§ Listed entries:
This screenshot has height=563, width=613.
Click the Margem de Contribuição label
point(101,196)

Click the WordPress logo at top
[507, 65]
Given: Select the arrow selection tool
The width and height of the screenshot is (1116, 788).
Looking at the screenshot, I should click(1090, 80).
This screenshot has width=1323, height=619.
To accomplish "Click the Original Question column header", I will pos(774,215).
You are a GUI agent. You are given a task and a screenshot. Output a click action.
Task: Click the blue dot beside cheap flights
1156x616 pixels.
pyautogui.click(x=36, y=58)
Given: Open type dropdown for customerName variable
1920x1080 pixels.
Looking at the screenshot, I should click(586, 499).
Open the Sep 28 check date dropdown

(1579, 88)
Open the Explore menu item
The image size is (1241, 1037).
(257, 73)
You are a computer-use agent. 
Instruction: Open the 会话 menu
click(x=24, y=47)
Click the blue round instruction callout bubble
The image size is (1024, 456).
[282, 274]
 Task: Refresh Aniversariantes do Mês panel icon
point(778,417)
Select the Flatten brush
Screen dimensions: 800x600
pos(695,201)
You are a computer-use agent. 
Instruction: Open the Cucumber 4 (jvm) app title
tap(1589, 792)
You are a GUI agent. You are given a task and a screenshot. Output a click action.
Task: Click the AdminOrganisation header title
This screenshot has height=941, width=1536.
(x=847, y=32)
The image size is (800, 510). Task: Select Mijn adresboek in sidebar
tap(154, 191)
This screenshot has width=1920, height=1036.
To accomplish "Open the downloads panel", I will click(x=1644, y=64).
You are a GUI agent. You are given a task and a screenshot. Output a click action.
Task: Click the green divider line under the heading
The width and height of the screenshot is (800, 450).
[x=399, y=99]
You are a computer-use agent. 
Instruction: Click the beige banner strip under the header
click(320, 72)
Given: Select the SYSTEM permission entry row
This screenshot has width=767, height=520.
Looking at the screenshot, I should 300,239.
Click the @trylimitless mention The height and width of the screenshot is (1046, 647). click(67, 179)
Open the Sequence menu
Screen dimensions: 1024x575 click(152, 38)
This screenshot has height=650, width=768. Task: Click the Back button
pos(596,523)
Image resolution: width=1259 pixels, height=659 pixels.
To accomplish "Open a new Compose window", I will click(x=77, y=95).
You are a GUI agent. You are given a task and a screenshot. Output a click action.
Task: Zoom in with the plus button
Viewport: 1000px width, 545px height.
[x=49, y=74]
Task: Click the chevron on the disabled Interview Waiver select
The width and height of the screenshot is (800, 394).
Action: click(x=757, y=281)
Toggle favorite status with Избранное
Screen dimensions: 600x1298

§ Required task:
Rewrite all of the data above, substituting "drop-down list" for each occurrence of "dropdown" and leaving everything else unchanged.

§ Solution for this problem:
This screenshot has height=563, width=613.
Click the Margem de Contribuição label
point(101,196)

Click the WordPress logo at top
[507, 65]
Given: Select the arrow selection tool
The width and height of the screenshot is (1116, 788).
Looking at the screenshot, I should click(1090, 80).
This screenshot has width=1323, height=619.
To accomplish "Click the Original Question column header", I will pos(774,215).
You are a GUI agent. You are given a task and a screenshot. Output a click action.
Task: Click the blue dot beside cheap flights
1156x616 pixels.
pyautogui.click(x=36, y=58)
Given: Open type drop-down list for customerName variable
1920x1080 pixels.
Looking at the screenshot, I should click(586, 499).
Open the Sep 28 check date drop-down list

(1579, 88)
Open the Explore menu item
The image size is (1241, 1037).
(257, 73)
You are a computer-use agent. 
Instruction: Open the 会话 menu
click(x=24, y=47)
Click the blue round instruction callout bubble
The image size is (1024, 456).
[282, 274]
 Task: Refresh Aniversariantes do Mês panel icon
point(778,417)
Select the Flatten brush
Screen dimensions: 800x600
pos(695,201)
You are a computer-use agent. 
Instruction: Open the Cucumber 4 (jvm) app title
tap(1589, 792)
You are a GUI agent. You are given a task and a screenshot. Output a click action.
Task: Click the AdminOrganisation header title
This screenshot has height=941, width=1536.
(x=847, y=32)
The image size is (800, 510). Task: Select Mijn adresboek in sidebar
tap(154, 191)
This screenshot has width=1920, height=1036.
To accomplish "Open the downloads panel", I will click(x=1644, y=64).
You are a GUI agent. You are given a task and a screenshot. Output a click action.
Task: Click the green divider line under the heading
The width and height of the screenshot is (800, 450).
[x=399, y=99]
You are a computer-use agent. 
Instruction: Click the beige banner strip under the header
click(320, 72)
Given: Select the SYSTEM permission entry row
This screenshot has width=767, height=520.
Looking at the screenshot, I should 300,239.
Click the @trylimitless mention The height and width of the screenshot is (1046, 647). click(67, 179)
Open the Sequence menu
Screen dimensions: 1024x575 click(152, 38)
This screenshot has height=650, width=768. Task: Click the Back button
pos(596,523)
Image resolution: width=1259 pixels, height=659 pixels.
To accomplish "Open a new Compose window", I will click(x=77, y=95).
You are a GUI agent. You are given a task and a screenshot. Output a click action.
Task: Zoom in with the plus button
Viewport: 1000px width, 545px height.
[x=49, y=74]
Task: Click the chevron on the disabled Interview Waiver select
The width and height of the screenshot is (800, 394).
Action: click(x=757, y=281)
Toggle favorite status with Избранное
Screen dimensions: 600x1298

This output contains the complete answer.